べルリンのドイツ語ニュースメディア「エヴァンゲリシェ・ツァイトゥング」など複数のドイツ語メディアは6月4日付で、『希望の神学』などで世界的に知られたドイツのプロテスタント神学者であるユルゲン・モルトマン教授が、「月曜日にテュービンゲンで死去した」と報じた。98歳。
「世紀の神学者ユルゲン・モルトマンを追悼 ユルゲン・モルトマンは、近年の教会史における偉大な神学者の一人です。彼は『希望の神学』で知られるようになりました。彼は世代を形作りました。今、彼はテュービンゲンで亡くなりました」と、同紙は記した。
また、ドイツのカトリック教会メディアである「katholisch.de」も4日、ドイツ司教協議会(DBK)の議長であるリンブルグ司教ゲオルグ・ベツィングが、モルトマンを「現代で最も影響力があり、洞察力のある神学者の一人」と称賛したと報道。 「彼は希望について語るだけではなく、自分の人生を形作った神学に対する希望でもあった」とベツィング氏は火曜日、「X」(旧ツイッター)に書いたと伝え、「モルトマンの考え方はカトリック神学にも影響を与えました」と記した。
その上で、同紙は同司教の言葉を引用して「ユルゲン・モルトマンからは、エキュメニズムにとって人生が何を意味するのかを学ぶことができます。人生に神学を与えた人物に敬意を表します」と記した。
さらに、英国のキリスト教メディア「チャーチ・タイムズ」も4日、ドイツの著名なプロテスタント神学者であるユルゲン・モルトマン教授が死去したと報じた。死亡の時刻や原因は記されていない。
ドイツのプロテスタント教会の連合組織であるドイツ福音主義教会(EKD)は4日、ドイツ語公式サイトの記者発表資料として、EKD評議会議長代行でルーテル派牧師のキルステン・フェールス監督が、6月3日に死去した神学者ユルゲン・モルトマンを「プロテスタント教会にとってユニークな贈り物」と称賛したとするEKDの追悼記事を掲載した。
本人の名によるX(旧ツイッター)には、日本時間の6月5日午前9時20分ごろ、英語で次のようなつぶやきが投稿されていた。

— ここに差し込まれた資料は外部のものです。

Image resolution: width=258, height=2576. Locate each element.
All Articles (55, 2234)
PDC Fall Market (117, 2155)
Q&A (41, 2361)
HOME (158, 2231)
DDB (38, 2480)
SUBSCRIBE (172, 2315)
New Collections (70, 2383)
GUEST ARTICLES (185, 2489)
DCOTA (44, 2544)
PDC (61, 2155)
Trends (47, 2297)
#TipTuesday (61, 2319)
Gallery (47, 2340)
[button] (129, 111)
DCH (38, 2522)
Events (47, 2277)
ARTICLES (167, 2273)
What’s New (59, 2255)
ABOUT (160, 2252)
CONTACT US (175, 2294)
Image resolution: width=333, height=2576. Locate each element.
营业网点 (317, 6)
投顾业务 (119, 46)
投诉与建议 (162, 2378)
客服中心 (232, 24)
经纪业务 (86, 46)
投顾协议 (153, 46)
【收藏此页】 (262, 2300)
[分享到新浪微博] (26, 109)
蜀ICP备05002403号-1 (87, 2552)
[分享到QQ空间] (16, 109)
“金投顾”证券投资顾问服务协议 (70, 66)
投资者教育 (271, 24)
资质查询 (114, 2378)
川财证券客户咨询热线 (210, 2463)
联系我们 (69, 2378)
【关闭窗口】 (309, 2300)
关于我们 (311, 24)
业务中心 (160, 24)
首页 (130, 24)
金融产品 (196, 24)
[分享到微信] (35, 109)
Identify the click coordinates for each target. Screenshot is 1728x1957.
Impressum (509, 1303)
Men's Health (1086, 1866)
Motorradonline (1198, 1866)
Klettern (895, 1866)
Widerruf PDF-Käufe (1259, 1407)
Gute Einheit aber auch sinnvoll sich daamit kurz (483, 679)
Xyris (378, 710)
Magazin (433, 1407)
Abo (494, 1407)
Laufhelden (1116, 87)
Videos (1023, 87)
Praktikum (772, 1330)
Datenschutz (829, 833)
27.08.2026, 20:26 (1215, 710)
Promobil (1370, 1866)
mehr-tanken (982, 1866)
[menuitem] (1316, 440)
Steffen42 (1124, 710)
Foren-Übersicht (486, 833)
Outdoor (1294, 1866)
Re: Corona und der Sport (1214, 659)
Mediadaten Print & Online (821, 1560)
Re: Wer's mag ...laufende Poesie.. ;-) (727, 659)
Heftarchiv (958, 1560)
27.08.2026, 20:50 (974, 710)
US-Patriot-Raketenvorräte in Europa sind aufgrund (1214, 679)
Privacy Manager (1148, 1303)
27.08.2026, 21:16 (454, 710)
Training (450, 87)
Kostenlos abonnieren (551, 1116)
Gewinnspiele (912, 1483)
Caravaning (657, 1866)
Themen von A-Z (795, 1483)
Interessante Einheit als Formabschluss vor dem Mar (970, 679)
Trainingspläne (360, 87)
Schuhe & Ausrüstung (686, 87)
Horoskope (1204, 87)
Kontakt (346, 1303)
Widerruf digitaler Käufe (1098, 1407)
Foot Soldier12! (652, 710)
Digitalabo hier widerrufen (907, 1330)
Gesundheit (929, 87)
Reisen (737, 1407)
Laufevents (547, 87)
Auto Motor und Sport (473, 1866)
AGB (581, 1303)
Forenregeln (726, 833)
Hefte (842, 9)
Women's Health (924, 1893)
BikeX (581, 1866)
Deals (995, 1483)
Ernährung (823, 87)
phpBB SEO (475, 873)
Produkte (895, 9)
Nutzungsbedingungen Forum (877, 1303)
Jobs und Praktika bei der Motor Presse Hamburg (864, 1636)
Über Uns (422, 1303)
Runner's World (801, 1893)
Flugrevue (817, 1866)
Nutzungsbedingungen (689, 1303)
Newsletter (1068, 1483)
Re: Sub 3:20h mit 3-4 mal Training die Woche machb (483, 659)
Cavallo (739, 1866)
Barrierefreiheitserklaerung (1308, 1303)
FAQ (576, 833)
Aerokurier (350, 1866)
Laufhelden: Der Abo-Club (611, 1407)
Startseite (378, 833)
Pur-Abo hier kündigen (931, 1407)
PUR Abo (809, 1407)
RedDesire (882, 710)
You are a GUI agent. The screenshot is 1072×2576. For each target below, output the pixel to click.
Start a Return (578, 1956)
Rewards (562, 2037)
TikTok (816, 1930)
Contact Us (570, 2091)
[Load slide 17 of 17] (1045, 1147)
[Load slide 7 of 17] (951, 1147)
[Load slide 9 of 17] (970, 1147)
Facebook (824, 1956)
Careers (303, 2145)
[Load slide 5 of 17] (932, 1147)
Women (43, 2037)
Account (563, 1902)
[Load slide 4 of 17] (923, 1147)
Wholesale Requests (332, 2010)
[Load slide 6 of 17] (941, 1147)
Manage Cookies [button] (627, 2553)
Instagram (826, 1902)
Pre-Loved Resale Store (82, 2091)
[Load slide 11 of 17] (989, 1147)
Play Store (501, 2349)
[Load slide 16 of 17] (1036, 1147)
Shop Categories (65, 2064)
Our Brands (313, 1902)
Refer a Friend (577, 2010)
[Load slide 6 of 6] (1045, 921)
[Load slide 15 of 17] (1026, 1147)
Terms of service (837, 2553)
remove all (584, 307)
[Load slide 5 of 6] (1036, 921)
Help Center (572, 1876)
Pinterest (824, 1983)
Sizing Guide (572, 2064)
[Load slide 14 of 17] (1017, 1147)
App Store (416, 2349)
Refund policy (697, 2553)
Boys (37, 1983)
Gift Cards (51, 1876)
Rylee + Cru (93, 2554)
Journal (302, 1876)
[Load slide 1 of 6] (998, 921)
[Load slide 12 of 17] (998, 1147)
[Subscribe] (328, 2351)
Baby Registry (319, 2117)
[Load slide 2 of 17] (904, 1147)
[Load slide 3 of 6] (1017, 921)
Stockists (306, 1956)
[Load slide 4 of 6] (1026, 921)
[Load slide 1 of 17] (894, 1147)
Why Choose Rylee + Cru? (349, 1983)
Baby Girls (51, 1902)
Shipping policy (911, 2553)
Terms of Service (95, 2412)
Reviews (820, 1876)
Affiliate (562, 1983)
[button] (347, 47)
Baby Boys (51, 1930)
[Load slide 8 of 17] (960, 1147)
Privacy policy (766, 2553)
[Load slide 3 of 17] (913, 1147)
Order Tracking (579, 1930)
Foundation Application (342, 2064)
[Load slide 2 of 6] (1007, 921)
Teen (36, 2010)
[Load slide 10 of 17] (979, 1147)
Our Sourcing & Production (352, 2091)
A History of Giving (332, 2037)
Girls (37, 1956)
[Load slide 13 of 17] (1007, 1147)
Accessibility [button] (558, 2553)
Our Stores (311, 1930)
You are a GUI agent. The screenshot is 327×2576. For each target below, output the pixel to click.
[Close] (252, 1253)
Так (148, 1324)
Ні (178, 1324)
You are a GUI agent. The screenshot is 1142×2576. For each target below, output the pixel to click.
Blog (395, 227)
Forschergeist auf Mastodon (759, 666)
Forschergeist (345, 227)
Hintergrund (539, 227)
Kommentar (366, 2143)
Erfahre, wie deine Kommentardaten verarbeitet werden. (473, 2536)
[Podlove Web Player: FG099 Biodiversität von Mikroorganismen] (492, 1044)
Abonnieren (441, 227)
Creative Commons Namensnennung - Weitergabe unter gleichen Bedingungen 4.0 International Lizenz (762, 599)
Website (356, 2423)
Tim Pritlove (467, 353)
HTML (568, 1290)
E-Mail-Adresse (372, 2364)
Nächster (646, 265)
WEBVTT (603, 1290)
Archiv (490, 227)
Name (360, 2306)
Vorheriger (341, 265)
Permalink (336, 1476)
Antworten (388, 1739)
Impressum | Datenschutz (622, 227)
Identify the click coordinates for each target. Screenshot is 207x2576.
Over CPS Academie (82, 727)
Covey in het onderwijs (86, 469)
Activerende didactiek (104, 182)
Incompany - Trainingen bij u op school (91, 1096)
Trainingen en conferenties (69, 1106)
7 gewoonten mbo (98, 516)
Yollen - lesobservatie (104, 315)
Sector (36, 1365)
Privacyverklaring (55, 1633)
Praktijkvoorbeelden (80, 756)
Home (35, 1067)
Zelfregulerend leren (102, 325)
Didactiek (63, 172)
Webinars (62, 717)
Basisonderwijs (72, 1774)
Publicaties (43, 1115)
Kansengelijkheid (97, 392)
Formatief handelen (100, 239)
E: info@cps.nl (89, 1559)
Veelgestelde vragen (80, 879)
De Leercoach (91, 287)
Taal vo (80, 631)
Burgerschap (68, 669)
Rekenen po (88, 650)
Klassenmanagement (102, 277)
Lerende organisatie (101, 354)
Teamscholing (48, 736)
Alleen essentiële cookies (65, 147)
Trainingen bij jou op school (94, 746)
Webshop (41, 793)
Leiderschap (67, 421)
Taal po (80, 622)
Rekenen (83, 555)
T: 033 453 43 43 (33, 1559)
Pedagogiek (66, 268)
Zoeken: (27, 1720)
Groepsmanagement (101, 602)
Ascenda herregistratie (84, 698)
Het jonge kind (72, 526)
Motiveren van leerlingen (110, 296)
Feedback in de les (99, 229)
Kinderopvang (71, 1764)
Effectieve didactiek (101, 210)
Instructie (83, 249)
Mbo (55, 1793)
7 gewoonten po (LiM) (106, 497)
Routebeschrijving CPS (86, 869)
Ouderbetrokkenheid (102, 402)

「メシア的希望は勝利者や支配者の希望では決してなかった。それは常に敗者や打ちひしがれた者たちの希望であった。貧しい者たちの希望はメシア的希望以外の何ものでもないのである」。ドイツと日本の時差は7時間。英国と日本では9時間の時差がある。つぶやきが同教授以外の誰によるものかは不明。
https://x.com/moltmannjuergen/status/1798144710495605044
なお、同教授はフェミニスト神学者のエリザベートさん(2016年に死去)と夫妻で1996年10月に来日、日本基督教団信濃町教会(東京都新宿区)で講演を行い、2003年4月には沖縄キリスト教短期大学でも講演した。
日本語訳されたモルトマン教授の著書に、最も代表的な『希望の神学』、同夫妻によるその講演会を記録した共著で『現代の終末論とフェミニズム』がある。他に、単著では『希望の倫理』『わが足を広きところに-モルトマン自伝-』『科学と知恵-自然科学と神学の対話-』『十字架につけられた神』『終わりの中に、始まりが――希望の終末論』『人類に希望はあるか 21世紀沖縄への提言 沖縄にJ.モルトマン博士を迎えて』『三位一体と神の国-神論-』『神学的思考の諸経験』『いのちの泉-聖霊といのちの神学-』『新しいライフスタイル-開かれた教会を求めて-』『神の到来-キリスト教的終末論-』『人への奉仕と神の国』『聖霊の力における教会』(いずれも新教出版社)がある。